You have shown remarkable resilience to keep to the things that you love the most, and I promise you it will carry you very far in this life.
http://www.disneydreaming.com/wp-co...../Shontelle.jpg
She and my sisters are best friends, go way back from high school, and whenever she comes back to Barbados, we always hang out.
She could introduce me to the right people.
I have pictures to prove it.
Believe it or not, in the last play I did where I played this demented, psychopathic, over-the-top serial killer... I actually scared people during rehearsals!
And when I auditioned for a local film which had some Californian students assisting, one of them was blown away by my performance.
The funny thing about it all is that sometimes it feels like I'm not even trying!
That's sucks they don't wanna believe you want to be some kinds of celebrity... But like me, my parents wouldn't let me go out by myself until they think I'm ready for it. (I only walk to school in mornings sometimes...) But I don't have any problem. I also want to get a job, but I'm working on it by attending it in class.
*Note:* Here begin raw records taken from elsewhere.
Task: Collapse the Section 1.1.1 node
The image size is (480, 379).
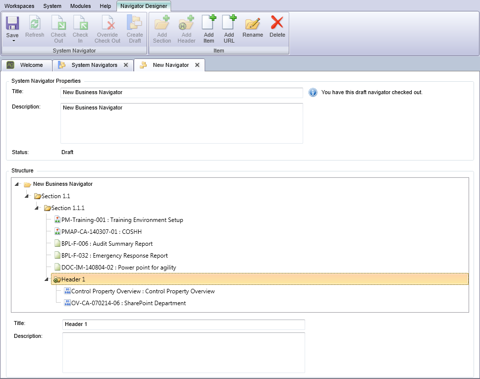Action: (x=36, y=208)
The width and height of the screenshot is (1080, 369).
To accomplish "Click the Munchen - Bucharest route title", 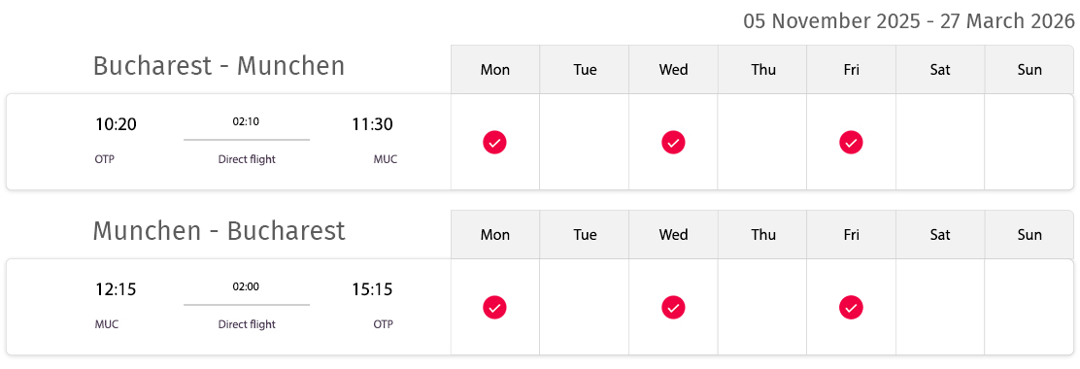I will 219,231.
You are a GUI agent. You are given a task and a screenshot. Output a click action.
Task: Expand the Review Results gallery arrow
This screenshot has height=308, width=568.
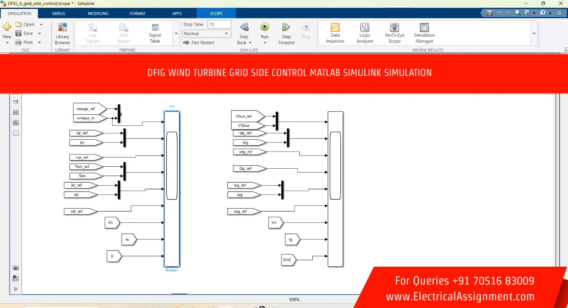(x=534, y=34)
Don't get me wrong, I feel really sorry for yourself...*Hugs*
Hmm.. you did tell me about most of this some time ago if i recall correctly. I understood your dislike for it back then and I still understand it. but I think i told you about the path of anger being the wrong one, didn't I? I think i revealed to you how it almost devoured me long ago until I got it in check. You do know what I endured and also about the strategy I recommended to you.
I can see parts of it in this journal - not giving a damn for your family for example.. Yet the barely controlled anger threatens to twist the strategy and might turn it against you at some point. Be careful, little one...
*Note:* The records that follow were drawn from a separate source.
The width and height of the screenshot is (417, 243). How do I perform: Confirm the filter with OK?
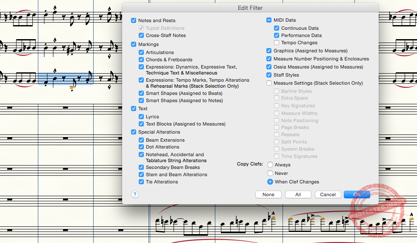(357, 194)
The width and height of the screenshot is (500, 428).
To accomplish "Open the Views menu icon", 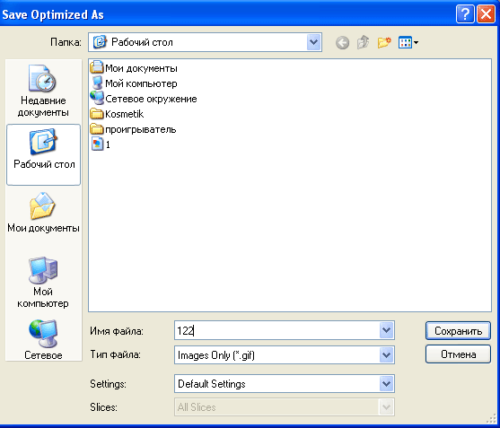I will click(x=408, y=42).
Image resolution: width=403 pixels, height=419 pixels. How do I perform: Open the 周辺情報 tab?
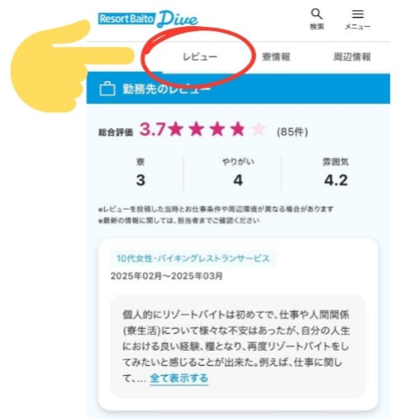click(352, 56)
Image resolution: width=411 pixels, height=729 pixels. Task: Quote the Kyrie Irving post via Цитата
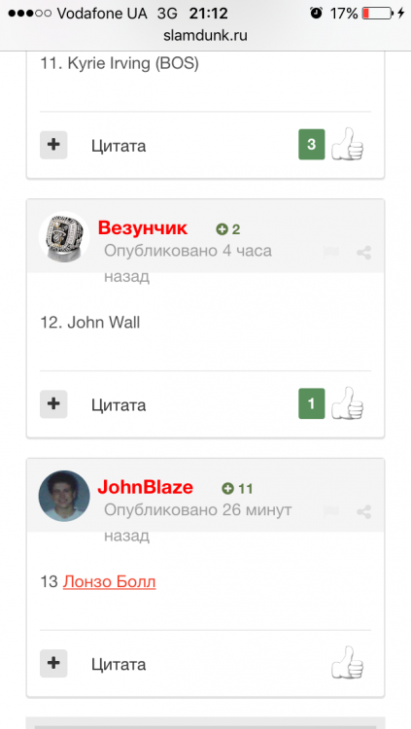coord(119,146)
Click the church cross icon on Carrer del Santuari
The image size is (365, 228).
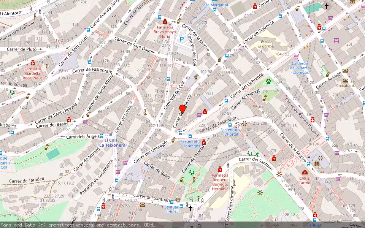190,209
Never forget about the lesson I told you several months ago.
You are a bear. A being of pride and strength. There is but one who is to determine your path in life and that is you alone. Everyone else may only grant you counsel but is not to presume to judge you for what you are or what you think. Do not bend your will just to be liked better by others - nor shall you let their ignorance affect you. Whatever others may throw at you - shrug it off just like a bear shrugs off droplets of rain. Be honest to yourself first and foremost. And be honest to others - uncaring for the results.
Truth is a blade. it may and will inevitably hurt at some point whereas lies are poison. Lies go unnoticed at first but when they are revealed, their effects are devastating and way worse than truth could ever be.